[[ SOURCE MATERIAL open ]]
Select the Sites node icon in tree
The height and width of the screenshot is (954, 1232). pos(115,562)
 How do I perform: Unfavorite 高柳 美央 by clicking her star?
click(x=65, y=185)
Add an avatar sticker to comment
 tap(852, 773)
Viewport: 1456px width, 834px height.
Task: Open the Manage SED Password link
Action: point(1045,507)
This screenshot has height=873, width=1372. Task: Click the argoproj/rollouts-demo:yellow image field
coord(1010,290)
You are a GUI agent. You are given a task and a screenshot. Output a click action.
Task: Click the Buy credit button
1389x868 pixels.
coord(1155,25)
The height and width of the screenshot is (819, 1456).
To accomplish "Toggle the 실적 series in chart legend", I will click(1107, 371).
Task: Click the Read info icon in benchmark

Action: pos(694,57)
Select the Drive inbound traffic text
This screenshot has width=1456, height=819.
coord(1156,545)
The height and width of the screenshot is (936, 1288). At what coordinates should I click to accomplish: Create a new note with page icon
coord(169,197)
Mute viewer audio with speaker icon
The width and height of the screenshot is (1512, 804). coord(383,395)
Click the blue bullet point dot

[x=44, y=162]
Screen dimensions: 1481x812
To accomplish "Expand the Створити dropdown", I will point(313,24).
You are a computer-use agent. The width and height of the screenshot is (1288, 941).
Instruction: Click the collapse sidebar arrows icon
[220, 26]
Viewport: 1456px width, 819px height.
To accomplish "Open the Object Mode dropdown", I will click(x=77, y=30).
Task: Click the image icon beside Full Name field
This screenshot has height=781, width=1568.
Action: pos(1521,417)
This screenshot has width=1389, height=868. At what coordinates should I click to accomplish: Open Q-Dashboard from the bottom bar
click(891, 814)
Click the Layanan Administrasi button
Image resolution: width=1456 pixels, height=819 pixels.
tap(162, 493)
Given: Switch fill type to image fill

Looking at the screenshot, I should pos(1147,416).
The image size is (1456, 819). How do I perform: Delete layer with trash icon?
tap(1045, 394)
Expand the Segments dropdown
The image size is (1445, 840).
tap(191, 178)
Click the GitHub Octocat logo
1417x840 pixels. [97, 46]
[[ SOURCE MATERIAL closed ]]
→ **PROBLEM TO SOLVE**
Nothing but the lines from the one with "1389x868 pixels." through the end of the data above should be repeated, each exactly as it stands.

→ **SOLUTION FOR THIS TASK**
1389x868 pixels.
coord(1155,25)
The height and width of the screenshot is (819, 1456).
To accomplish "Toggle the 실적 series in chart legend", I will click(1107, 371).
Task: Click the Read info icon in benchmark

Action: pos(694,57)
Select the Drive inbound traffic text
This screenshot has width=1456, height=819.
coord(1156,545)
The height and width of the screenshot is (936, 1288). At what coordinates should I click to accomplish: Create a new note with page icon
coord(169,197)
Mute viewer audio with speaker icon
The width and height of the screenshot is (1512, 804). coord(383,395)
Click the blue bullet point dot

[x=44, y=162]
Screen dimensions: 1481x812
To accomplish "Expand the Створити dropdown", I will point(313,24).
You are a computer-use agent. The width and height of the screenshot is (1288, 941).
Instruction: Click the collapse sidebar arrows icon
[220, 26]
Viewport: 1456px width, 819px height.
To accomplish "Open the Object Mode dropdown", I will click(x=77, y=30).
Task: Click the image icon beside Full Name field
This screenshot has height=781, width=1568.
Action: pos(1521,417)
This screenshot has width=1389, height=868. At what coordinates should I click to accomplish: Open Q-Dashboard from the bottom bar
click(891, 814)
Click the Layanan Administrasi button
Image resolution: width=1456 pixels, height=819 pixels.
tap(162, 493)
Given: Switch fill type to image fill

Looking at the screenshot, I should pos(1147,416).
The image size is (1456, 819). How do I perform: Delete layer with trash icon?
tap(1045, 394)
Expand the Segments dropdown
The image size is (1445, 840).
tap(191, 178)
Click the GitHub Octocat logo
1417x840 pixels. [97, 46]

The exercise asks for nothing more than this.